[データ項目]
◆ ◆ ◆ ◆
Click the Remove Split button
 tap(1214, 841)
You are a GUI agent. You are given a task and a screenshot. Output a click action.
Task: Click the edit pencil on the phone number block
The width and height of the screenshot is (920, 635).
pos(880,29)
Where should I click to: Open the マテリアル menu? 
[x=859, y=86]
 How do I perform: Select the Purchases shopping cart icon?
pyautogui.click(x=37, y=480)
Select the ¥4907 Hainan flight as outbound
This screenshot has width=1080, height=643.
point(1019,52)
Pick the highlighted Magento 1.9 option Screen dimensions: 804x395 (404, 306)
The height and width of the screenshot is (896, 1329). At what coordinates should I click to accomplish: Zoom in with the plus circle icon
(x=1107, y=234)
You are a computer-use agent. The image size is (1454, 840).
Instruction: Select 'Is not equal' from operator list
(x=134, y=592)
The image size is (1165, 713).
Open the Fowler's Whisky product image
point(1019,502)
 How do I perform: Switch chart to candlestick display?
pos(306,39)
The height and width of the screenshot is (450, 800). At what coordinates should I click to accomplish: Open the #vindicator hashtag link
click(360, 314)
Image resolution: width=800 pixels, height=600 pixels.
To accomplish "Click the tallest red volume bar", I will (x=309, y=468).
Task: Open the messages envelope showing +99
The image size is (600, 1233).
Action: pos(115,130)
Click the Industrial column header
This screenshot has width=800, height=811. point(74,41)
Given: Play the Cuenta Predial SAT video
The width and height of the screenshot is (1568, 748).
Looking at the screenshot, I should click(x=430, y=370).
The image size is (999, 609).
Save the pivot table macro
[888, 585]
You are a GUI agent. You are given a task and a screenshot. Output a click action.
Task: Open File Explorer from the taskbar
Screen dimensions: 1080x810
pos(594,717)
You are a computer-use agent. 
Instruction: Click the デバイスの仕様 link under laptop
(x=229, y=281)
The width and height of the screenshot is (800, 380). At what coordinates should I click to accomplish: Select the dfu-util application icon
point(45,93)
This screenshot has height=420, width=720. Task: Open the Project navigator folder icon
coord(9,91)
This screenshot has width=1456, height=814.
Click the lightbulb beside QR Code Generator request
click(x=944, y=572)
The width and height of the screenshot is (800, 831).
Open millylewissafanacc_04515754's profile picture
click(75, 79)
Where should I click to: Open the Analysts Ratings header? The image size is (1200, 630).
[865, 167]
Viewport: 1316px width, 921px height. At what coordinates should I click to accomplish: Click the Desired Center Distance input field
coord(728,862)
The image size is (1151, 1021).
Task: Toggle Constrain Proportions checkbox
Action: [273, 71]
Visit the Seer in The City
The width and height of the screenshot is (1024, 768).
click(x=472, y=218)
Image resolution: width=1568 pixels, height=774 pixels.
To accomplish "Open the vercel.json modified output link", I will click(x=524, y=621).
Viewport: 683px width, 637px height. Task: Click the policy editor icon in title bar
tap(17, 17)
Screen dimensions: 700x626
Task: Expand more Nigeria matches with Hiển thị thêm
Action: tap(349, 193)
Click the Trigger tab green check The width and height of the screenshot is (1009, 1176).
◆ ◆ ◆ ◆
上記のデータ項目の各行を、一字一句変えずにすべて書き写してください。

Click the Remove Split button
 tap(1214, 841)
You are a GUI agent. You are given a task and a screenshot. Output a click action.
Task: Click the edit pencil on the phone number block
The width and height of the screenshot is (920, 635).
pos(880,29)
Where should I click to: Open the マテリアル menu? 
[x=859, y=86]
 How do I perform: Select the Purchases shopping cart icon?
pyautogui.click(x=37, y=480)
Select the ¥4907 Hainan flight as outbound
This screenshot has width=1080, height=643.
point(1019,52)
Pick the highlighted Magento 1.9 option Screen dimensions: 804x395 (404, 306)
The height and width of the screenshot is (896, 1329). At what coordinates should I click to accomplish: Zoom in with the plus circle icon
(x=1107, y=234)
You are a computer-use agent. The image size is (1454, 840).
Instruction: Select 'Is not equal' from operator list
(x=134, y=592)
The image size is (1165, 713).
Open the Fowler's Whisky product image
point(1019,502)
 How do I perform: Switch chart to candlestick display?
pos(306,39)
The height and width of the screenshot is (450, 800). At what coordinates should I click to accomplish: Open the #vindicator hashtag link
click(360, 314)
Image resolution: width=800 pixels, height=600 pixels.
To accomplish "Click the tallest red volume bar", I will (x=309, y=468).
Task: Open the messages envelope showing +99
The image size is (600, 1233).
Action: pos(115,130)
Click the Industrial column header
This screenshot has width=800, height=811. point(74,41)
Given: Play the Cuenta Predial SAT video
The width and height of the screenshot is (1568, 748).
Looking at the screenshot, I should click(x=430, y=370).
The image size is (999, 609).
Save the pivot table macro
[888, 585]
You are a GUI agent. You are given a task and a screenshot. Output a click action.
Task: Open File Explorer from the taskbar
Screen dimensions: 1080x810
pos(594,717)
You are a computer-use agent. 
Instruction: Click the デバイスの仕様 link under laptop
(x=229, y=281)
The width and height of the screenshot is (800, 380). At what coordinates should I click to accomplish: Select the dfu-util application icon
point(45,93)
This screenshot has height=420, width=720. Task: Open the Project navigator folder icon
coord(9,91)
This screenshot has width=1456, height=814.
Click the lightbulb beside QR Code Generator request
click(x=944, y=572)
The width and height of the screenshot is (800, 831).
Open millylewissafanacc_04515754's profile picture
click(75, 79)
Where should I click to: Open the Analysts Ratings header? The image size is (1200, 630).
[865, 167]
Viewport: 1316px width, 921px height. At what coordinates should I click to accomplish: Click the Desired Center Distance input field
coord(728,862)
The image size is (1151, 1021).
Task: Toggle Constrain Proportions checkbox
Action: [273, 71]
Visit the Seer in The City
The width and height of the screenshot is (1024, 768).
click(x=472, y=218)
Image resolution: width=1568 pixels, height=774 pixels.
To accomplish "Open the vercel.json modified output link", I will click(x=524, y=621).
Viewport: 683px width, 637px height. Task: Click the policy editor icon in title bar
tap(17, 17)
Screen dimensions: 700x626
Task: Expand more Nigeria matches with Hiển thị thêm
Action: tap(349, 193)
Click the Trigger tab green check The width and height of the screenshot is (1009, 1176).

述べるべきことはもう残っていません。